Die Befahrung des Pasubio - Weges ist einfach grandios! Auf dem legalen Weg oben beim Gipfel waren beim letzten Mal viele Wanderer. Wir haben uns dann -Interesse für den Ausblick vorheuchelnd- vor den 1. Tunnel gestellt und als keine Leute guckten, zack über die Absperrung und durch den 1. Tunnel durch.

Danach erst einmal die Lampen (am besten die verbotenen mit Doppellicht) startklar gemacht und los gings. Ohne Helm echt nicht fahrbar, da die Tunnel zum Teil so niedrig sind, dass man sich seinen Dessel stößt. 

Es ist schon eine düstere Atmosphäre, die einen empfängt. Erst das Verbotsschild für Biker (erste Sprache in deutsch ), dann auf der anderen Bergseite der Nebel, eine Totenstille und dann nur die kreischenden Bergdohlen zu hören, da bekommt man schon mal eine Gänsehaut.
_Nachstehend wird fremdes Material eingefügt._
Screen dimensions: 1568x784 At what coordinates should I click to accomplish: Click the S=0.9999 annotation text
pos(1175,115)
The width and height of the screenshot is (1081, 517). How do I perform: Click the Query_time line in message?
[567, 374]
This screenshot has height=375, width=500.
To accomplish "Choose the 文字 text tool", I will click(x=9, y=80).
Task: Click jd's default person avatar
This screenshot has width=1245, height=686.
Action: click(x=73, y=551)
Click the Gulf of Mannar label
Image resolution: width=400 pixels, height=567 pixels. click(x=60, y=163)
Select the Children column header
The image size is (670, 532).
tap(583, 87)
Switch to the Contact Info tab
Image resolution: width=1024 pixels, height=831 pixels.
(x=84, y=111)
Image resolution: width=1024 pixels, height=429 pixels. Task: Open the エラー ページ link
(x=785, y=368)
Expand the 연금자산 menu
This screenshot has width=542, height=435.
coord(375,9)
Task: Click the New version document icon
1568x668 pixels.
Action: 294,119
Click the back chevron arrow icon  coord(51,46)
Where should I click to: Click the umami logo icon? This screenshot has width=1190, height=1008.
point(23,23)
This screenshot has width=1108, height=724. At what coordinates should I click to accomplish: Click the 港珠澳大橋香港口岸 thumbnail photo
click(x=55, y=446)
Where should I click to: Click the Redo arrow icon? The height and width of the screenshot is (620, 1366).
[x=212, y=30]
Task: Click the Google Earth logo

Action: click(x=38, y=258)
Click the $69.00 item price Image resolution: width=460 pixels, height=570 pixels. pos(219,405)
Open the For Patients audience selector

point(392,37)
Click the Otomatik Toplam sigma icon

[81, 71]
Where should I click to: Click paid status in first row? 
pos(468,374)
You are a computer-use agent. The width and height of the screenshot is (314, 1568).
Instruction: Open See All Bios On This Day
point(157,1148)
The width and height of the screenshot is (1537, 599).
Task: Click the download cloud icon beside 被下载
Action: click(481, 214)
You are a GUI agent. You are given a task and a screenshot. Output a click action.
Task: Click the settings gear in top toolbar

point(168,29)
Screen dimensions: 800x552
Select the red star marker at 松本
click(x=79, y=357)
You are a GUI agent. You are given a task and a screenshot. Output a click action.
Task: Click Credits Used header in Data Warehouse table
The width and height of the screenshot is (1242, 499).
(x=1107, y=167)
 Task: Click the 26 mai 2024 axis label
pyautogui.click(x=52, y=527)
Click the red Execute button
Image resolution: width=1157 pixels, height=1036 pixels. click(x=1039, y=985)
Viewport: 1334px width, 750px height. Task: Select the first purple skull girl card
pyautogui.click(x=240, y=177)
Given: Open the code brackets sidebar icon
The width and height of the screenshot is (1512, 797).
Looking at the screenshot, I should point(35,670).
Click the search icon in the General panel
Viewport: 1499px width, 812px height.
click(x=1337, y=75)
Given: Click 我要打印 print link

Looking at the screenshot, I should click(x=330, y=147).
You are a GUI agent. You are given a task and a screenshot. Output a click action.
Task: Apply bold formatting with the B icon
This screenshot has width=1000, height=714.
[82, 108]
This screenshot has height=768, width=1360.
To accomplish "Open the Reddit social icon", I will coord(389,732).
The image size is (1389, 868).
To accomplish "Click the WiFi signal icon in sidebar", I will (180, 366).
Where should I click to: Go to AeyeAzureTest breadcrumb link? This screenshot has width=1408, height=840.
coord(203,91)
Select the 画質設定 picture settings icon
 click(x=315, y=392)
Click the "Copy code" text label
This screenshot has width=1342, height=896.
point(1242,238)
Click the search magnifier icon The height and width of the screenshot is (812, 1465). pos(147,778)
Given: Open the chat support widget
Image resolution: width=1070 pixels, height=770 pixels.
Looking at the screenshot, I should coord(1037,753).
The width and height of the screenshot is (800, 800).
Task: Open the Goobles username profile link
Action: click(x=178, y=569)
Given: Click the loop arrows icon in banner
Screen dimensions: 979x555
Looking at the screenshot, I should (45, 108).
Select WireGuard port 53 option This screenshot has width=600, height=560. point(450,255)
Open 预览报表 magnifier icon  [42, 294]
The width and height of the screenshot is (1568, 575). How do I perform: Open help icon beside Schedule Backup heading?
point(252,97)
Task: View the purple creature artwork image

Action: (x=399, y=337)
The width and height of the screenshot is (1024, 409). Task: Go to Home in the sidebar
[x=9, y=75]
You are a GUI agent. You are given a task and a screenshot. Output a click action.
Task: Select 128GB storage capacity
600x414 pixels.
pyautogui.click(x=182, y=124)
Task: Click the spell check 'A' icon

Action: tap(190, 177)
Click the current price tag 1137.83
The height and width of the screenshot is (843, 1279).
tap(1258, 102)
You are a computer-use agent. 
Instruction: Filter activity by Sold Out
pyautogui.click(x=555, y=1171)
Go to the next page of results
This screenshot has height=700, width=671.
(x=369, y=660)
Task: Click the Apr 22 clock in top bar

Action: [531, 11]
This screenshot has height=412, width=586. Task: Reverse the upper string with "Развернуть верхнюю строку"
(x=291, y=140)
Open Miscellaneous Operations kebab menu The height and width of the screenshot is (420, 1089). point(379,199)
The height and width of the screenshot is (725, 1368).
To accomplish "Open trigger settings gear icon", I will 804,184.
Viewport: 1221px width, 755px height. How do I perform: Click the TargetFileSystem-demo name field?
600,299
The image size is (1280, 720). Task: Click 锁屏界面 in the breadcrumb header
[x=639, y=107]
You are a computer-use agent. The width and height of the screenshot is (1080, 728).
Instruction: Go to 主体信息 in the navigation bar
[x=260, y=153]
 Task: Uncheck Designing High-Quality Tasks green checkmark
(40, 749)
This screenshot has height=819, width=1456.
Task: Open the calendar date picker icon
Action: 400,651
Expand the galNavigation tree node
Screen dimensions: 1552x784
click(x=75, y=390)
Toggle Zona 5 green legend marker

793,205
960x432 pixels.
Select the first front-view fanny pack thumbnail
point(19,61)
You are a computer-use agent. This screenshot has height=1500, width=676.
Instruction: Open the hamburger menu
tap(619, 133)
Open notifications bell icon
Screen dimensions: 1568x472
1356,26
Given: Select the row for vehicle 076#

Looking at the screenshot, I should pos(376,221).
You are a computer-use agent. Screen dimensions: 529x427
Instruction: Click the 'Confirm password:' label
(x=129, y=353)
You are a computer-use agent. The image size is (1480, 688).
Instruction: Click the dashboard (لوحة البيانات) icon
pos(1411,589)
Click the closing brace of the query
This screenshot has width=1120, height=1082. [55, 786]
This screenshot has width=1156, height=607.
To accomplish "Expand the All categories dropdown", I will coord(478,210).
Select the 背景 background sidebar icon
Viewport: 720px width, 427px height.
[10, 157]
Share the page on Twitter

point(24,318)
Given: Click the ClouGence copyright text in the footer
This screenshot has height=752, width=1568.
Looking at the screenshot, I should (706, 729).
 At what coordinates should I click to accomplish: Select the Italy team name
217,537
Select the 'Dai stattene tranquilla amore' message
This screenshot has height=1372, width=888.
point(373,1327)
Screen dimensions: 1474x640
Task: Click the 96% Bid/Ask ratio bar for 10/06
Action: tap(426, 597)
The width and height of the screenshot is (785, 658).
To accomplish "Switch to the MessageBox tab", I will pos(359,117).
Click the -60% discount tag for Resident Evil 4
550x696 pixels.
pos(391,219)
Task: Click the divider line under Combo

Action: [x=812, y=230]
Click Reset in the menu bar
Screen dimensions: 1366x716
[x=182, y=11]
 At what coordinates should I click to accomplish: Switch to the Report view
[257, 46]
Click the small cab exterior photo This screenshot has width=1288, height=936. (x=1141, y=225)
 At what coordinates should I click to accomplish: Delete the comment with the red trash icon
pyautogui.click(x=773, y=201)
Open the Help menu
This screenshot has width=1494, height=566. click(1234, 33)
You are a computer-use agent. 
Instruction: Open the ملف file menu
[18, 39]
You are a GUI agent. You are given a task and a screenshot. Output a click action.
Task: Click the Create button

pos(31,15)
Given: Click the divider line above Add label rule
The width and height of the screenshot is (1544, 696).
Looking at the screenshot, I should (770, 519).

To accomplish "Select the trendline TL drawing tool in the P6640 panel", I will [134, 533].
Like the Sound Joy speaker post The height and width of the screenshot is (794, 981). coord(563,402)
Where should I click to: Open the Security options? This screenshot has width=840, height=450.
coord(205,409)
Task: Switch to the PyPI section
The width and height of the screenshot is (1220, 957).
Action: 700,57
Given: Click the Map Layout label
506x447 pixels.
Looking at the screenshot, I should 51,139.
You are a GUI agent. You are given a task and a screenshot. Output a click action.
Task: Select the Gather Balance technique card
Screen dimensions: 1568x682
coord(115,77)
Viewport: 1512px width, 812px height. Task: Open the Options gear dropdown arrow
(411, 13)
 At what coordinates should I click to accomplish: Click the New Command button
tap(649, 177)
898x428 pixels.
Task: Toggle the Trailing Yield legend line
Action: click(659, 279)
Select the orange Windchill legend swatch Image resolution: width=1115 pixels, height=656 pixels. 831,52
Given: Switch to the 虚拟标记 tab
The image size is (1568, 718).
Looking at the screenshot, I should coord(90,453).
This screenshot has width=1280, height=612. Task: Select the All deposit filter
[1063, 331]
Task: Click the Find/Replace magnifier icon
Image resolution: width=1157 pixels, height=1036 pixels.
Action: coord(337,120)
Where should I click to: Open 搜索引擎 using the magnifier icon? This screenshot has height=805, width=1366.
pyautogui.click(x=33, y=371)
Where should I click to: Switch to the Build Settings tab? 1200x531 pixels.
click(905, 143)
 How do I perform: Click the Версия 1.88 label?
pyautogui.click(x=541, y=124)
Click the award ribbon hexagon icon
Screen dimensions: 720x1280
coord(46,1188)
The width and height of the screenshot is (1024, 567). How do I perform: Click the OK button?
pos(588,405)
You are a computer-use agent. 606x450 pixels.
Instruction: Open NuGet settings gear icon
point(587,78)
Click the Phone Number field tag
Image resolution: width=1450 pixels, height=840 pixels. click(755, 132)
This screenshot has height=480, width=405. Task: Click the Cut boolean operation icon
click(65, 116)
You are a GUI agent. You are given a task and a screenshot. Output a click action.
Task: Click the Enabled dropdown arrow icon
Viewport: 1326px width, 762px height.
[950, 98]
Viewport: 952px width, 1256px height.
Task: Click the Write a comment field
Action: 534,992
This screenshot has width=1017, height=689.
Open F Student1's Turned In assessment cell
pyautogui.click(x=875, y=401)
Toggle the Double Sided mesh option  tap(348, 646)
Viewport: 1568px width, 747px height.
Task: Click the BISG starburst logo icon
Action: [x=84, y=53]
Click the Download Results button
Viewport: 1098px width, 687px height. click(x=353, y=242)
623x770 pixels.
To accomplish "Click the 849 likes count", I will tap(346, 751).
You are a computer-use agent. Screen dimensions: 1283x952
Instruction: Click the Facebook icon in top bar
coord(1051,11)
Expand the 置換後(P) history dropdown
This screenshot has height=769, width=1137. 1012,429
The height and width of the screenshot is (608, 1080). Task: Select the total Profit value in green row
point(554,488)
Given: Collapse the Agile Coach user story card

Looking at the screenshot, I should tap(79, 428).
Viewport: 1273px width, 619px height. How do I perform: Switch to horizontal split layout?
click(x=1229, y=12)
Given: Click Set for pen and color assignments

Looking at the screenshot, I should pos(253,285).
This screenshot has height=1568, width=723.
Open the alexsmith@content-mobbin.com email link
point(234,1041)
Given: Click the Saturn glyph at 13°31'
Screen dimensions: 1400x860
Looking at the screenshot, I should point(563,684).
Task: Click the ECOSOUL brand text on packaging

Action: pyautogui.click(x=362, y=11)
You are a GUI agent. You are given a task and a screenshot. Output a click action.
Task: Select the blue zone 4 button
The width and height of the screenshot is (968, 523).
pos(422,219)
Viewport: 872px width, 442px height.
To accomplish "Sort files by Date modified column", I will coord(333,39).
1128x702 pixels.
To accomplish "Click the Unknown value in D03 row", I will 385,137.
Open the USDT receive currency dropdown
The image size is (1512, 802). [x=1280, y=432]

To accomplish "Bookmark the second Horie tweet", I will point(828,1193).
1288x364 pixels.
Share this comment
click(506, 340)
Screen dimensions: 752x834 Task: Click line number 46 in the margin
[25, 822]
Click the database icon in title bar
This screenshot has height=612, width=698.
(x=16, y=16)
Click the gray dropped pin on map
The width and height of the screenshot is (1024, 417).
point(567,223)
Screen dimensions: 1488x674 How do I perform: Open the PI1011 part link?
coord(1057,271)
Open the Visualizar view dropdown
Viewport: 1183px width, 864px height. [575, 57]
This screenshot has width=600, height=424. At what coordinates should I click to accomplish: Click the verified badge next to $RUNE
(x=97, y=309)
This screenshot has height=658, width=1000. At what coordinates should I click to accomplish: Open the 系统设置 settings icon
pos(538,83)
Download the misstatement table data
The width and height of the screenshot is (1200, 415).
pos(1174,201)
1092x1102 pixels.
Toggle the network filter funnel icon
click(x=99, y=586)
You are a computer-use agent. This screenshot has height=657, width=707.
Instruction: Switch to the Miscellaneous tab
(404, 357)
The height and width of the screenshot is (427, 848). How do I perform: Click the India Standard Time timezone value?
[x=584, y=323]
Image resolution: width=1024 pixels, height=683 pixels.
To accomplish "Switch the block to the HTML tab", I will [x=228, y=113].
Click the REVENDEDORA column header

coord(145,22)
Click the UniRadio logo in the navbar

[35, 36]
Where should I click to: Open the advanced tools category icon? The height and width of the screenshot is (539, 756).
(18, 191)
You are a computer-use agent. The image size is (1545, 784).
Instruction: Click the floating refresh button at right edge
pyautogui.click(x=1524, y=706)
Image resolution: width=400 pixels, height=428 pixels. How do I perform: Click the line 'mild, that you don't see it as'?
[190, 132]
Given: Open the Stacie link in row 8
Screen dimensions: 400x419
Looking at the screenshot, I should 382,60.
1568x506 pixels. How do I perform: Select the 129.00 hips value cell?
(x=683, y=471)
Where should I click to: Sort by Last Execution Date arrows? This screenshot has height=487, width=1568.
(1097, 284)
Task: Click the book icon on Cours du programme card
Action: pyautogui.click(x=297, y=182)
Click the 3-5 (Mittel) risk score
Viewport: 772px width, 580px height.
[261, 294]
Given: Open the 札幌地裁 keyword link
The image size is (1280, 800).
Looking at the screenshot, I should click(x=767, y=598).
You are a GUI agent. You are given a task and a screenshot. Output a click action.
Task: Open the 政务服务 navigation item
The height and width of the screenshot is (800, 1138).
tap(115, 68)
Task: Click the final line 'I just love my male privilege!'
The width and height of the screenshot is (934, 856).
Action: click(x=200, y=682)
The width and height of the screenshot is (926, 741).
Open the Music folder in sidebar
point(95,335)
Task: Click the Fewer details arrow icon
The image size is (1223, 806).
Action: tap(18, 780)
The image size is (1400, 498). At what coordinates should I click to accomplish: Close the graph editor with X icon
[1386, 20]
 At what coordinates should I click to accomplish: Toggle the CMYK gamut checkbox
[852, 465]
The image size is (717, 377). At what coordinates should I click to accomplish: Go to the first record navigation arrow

Vor allend Dingen, weil man ja im Kopf hat, dass der Weg verboten ist.

Na ja, der Rest steht eindrücklich beschrieben in dem oben geposteten Bericht. Der Spiraltunnel ist auf jeden Fall wahnsinn und die Öffnungen, die scheinbar der Ausgang sind und sich dann doch als senkrecht abfallendes Luftloch entpuppen, ist schon heftig. Zumal der Weg manchmal sehr nah am Abgrund entlang geht. Wenn man dann eingeklickt auf 1m breitem Felsenpfad daherschneckt, bekommt man schon mal Zittern in den Knien.

Nach dem letzten Ritt habe ich mich aber entschlossen, diesen Weg nie mehr zu fahren, da ich gerne noch eine Familie gründen möchte und es manchmal schon sehr unvernünftig ist, dort sich mit dem Bike aufzuhalten. Wir hatten mit Nebel zu kämpfen und nach einer Wegbiegung hatte man den Weg abgesperrt, weil eine Mure abgegangen war. Die Alternative ging über einen Wanderpfad (ca. 30cm breit), unfahrbar, nur mit Bike auf dem Rücken über einen vernebelten Hang und nach 10min. wieder auf den alten Pfad zurück (am Rande der Vernunft). Es ist schon richtig, dass der Weg verboten ist. Wer ihn trotzdem mal fahren will, der sei echt gewarnt, denn unvorsichtiges Rumgeprohle (wie oben beschrieben), kann leicht als letzter Akt enden. 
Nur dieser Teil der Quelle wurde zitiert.